* _Fragmento del texto_

((

Un repaso a los factores detrás de la dificultad de lograr un candidato demócrata a las elecciones presidenciales de 2020 que cumpla con la promesa de mostrar la diversidad racial, de edad y de género que alberga Estados Unidos.

Hay que reconocérselo, los demócratas están demostrando que casi son capaces de andar y masticar chicle al mismo tiempo. Durante dos meses dirigieron una investigación que ha desembocado, en diciembre, en la votación para iniciar el enjuiciamiento y el proceso de destitución de Donald Trump, y, al mismo tiempo, están en plena campaña de las primarias para elegir al candidato que se enfrentará a él en 2020.

Las dos actividades tienen el mismo objetivo, acortar la presencia de Trump en la Casa Blanca, pero las dos tienen muy poca seguridad de que vayan a triunfar. El Senado de mayoría republicana, casi con toda certeza, absolverá al presidente. Y, a pesar de que hay un grupo de candidatos lleno de talento y más variado que nunca, da la impresión de que la competición de las primarias está centrada ya en cuatro candidatos: dos hombres ancianos y blancos, el ex vicepresidente Joe Biden y el senador Bernie Sanders, un hombre blanco más joven, Pete Buttigieg, alcalde de Southbend, Indiana, y una mujer blanca, la senadora Elizabeth Warren. Este grupo no representa la promesa del Partido Demócrata de ser el partido de la diversidad frente a un Partido Republicano de hombres viejos y blancos.

De hecho, esa fue una cosa que los republicanos se comprometieron a remediar después de que Mitt Romney perdiera en 2012 contra Barack Obama. Estados Unidos es un país cada vez más diverso, cada vez más parecido al estado de California, donde los blancos son minoría desde que, en los 80 empezaron a nacer menos bebés blancos que de otras razas, un hito demográfico que en todo el país se alcanzó en 2012. Una transformación así cambia el electorado. Ya ha ocurrido en California; allí, el Partido Republicano no gana nunca elecciones de ámbito estatal. Y se supone que lo mismo debería empezar a pasar a escala nacional. No es extraño que, tras los comicios de 2012, los republicanos hicieran público un informe cuya conclusión era que no podían seguir ganando si solo se dirigían a los votantes bancos.

))

* _Registros de datos_
((

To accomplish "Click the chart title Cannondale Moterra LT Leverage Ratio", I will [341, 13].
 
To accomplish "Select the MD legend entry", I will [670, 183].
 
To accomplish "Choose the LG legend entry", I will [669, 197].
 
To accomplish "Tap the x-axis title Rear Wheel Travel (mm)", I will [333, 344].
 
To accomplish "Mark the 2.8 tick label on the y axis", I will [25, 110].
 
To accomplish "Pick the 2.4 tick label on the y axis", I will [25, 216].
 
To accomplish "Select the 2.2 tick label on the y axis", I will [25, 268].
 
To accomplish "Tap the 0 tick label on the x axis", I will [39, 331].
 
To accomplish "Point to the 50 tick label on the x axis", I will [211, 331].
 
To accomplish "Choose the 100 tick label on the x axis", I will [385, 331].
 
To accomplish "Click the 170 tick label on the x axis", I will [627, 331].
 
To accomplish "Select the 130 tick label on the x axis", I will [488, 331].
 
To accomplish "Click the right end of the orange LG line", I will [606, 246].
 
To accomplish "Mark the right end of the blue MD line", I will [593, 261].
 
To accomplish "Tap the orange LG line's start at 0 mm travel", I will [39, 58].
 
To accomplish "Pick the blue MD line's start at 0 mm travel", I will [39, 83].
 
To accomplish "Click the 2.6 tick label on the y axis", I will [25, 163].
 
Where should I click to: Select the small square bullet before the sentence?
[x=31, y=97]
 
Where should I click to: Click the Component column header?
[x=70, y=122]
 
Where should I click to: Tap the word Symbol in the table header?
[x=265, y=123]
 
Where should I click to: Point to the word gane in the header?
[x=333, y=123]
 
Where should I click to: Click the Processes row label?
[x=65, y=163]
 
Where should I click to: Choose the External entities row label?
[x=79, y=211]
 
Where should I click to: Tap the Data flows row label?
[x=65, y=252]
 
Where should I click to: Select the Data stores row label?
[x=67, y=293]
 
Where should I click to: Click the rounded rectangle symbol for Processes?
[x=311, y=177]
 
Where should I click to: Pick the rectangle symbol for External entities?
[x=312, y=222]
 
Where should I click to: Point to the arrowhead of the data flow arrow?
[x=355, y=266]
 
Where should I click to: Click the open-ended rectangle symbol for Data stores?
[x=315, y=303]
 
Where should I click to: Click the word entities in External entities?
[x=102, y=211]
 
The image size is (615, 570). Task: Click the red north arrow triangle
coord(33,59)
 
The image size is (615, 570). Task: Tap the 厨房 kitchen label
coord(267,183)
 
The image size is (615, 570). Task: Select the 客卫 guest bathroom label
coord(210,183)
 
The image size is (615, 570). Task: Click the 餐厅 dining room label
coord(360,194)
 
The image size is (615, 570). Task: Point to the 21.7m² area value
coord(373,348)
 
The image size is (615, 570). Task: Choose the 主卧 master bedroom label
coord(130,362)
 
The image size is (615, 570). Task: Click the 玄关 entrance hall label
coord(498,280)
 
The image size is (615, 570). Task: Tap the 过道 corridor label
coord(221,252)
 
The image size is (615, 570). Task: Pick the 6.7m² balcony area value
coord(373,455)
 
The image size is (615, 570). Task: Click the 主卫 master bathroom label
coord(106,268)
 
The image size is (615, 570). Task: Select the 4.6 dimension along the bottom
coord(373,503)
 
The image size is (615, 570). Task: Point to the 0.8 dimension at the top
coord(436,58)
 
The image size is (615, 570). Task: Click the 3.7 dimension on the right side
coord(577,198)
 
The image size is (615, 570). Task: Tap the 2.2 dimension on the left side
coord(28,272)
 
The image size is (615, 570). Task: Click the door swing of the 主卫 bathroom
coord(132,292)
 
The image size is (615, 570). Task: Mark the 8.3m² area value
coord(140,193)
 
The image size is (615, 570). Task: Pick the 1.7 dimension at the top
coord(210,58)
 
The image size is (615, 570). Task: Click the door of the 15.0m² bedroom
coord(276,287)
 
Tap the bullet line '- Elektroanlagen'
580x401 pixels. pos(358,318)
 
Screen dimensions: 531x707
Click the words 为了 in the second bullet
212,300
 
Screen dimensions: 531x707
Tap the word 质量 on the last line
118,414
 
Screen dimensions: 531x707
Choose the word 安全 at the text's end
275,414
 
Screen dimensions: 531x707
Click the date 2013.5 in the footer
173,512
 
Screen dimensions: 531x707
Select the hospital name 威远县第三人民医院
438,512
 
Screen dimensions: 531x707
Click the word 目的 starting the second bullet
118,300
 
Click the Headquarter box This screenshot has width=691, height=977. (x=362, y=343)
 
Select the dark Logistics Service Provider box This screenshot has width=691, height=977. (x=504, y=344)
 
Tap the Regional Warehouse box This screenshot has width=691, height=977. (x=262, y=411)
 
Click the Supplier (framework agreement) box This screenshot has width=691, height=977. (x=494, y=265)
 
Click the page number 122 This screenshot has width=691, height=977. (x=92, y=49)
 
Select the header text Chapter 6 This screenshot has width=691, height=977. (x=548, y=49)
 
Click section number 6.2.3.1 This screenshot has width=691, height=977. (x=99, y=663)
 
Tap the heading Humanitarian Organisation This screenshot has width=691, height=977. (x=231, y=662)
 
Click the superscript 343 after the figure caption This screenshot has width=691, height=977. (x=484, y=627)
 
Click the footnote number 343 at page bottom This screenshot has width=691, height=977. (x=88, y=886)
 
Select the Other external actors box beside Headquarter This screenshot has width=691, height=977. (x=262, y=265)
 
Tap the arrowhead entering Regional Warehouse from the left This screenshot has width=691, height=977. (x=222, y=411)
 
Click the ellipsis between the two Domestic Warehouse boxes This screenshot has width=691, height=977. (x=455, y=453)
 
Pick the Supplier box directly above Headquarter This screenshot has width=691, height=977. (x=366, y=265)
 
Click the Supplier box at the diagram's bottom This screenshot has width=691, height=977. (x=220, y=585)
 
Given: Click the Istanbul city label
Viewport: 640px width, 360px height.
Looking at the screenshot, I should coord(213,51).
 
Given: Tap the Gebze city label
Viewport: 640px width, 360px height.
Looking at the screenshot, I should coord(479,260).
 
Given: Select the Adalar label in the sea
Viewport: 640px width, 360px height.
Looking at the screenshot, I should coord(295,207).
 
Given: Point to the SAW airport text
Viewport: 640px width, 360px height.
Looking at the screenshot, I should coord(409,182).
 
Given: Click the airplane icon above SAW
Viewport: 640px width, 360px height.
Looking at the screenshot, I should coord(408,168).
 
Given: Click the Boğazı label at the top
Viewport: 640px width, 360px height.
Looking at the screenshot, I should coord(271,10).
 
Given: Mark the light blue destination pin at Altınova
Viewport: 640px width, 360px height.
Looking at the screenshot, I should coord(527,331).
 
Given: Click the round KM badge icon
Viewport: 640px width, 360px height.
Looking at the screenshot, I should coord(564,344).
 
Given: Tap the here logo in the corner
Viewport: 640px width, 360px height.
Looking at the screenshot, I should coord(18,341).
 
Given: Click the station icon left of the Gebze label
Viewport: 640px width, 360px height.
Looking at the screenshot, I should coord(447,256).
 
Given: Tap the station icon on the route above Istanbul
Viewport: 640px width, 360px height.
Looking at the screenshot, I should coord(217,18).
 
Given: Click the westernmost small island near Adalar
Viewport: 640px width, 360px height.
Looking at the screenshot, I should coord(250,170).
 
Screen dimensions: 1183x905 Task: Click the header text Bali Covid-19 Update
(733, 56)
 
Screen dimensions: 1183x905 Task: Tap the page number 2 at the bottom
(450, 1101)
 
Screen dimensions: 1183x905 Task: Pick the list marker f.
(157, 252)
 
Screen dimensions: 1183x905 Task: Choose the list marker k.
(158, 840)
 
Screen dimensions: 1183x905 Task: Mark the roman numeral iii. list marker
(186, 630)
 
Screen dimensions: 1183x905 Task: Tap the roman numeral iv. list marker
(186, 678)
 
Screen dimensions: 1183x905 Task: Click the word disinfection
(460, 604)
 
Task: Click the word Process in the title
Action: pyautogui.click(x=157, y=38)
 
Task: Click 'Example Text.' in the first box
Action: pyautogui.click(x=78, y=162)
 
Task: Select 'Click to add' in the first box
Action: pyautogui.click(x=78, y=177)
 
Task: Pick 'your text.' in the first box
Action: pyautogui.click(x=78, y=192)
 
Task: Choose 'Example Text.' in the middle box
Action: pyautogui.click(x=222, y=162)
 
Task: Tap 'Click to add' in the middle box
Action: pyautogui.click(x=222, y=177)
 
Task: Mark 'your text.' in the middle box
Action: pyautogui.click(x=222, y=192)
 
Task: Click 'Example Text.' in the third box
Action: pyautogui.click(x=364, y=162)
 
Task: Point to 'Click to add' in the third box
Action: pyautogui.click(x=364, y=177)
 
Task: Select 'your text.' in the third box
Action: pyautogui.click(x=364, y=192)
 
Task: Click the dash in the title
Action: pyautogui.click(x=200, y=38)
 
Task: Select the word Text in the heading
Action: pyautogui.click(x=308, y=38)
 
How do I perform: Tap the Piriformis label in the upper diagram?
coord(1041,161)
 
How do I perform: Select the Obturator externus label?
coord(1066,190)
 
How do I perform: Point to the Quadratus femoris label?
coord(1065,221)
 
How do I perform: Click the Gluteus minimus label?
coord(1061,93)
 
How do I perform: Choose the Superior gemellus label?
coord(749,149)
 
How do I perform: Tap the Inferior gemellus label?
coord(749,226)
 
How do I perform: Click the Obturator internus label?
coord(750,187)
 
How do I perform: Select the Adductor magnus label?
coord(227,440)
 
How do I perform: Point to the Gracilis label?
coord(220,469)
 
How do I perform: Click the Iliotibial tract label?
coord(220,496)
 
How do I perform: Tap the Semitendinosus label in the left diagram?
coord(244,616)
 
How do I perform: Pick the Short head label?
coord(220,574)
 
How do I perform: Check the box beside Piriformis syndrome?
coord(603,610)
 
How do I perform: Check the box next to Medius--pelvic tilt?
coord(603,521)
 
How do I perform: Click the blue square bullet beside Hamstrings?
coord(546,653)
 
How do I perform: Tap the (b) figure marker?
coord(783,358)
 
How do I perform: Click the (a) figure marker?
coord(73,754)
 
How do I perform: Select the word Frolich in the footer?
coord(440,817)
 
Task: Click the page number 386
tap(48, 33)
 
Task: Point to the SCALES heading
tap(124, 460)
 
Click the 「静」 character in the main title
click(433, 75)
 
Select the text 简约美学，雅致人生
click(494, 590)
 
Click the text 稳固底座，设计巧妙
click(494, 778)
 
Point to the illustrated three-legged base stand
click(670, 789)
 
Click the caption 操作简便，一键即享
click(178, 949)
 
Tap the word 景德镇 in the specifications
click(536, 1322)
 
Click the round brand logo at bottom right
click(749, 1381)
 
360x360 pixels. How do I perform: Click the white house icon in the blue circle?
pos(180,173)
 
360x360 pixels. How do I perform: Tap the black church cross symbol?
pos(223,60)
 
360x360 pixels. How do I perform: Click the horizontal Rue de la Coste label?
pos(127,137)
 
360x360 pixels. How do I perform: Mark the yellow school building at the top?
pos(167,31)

))

* _Explora el material_
1) Reproduce el artículo sobre las primarias demócratas de 2020 entre "Un repaso a" y "él en 2020.", ambos incluidos.
2) Continúa el artículo sobre las primarias demócratas de 2020 a partir de donde termina.
Las líneas no intervienen en nada de esto.

* _Respuestas en orden_
1)
Un repaso a los factores detrás de la dificultad de lograr un candidato demócrata a las elecciones presidenciales de 2020 que cumpla con la promesa de mostrar la diversidad racial, de edad y de género que alberga Estados Unidos.

Hay que reconocérselo, los demócratas están demostrando que casi son capaces de andar y masticar chicle al mismo tiempo. Durante dos meses dirigieron una investigación que ha desembocado, en diciembre, en la votación para iniciar el enjuiciamiento y el proceso de destitución de Donald Trump, y, al mismo tiempo, están en plena campaña de las primarias para elegir al candidato que se enfrentará a él en 2020.

2)
Pero ese sentimiento saltó por los aires en 2016, cuando el partido escogió como candidato presidencial a Donald Trump, que redobló los esfuerzos para atraer a los votantes blancos. Sin embargo, ganó, así que parece que supo hacer lo apropiado y en el momento oportuno. El fenómeno de Trump tiene dos explicaciones principales: una económica y otra cultural. Aunque el temor a perder empleos en la industria por culpa de la tecnología y la deslocalización a otros países es un componente importante de la preocupación con la que el actual presidente ha sabido conectar, el miedo que tienen muchos blancos a quedarse sin sitio en EE UU a medida que se convierten en minoría es un temor genuino y visceral. De hecho, un estudio de Pippa Norris y Ronald Inglehart, basado en datos de las dos orillas del Atlántico, confirma que esta explicación cultural es la que tiene más peso.

En 2016, los mensajes poco sutiles de Trump para atraer a los votantes blancos, especialmente los hombres, lograron triunfar, y es muy posible que vuelvan a conseguirlo en 2020. Mientras tanto, los demócratas se han aferrado a la diversidad con tanta energía como los republicanos se aferran a los varones blancos. El hecho de que en 2008 escogieran como candidato a Barack Obama y no a Hillary Clinton, una mujer, fue la muestra palpable de esa promesa de seguir el ritmo de la creciente diversidad del país.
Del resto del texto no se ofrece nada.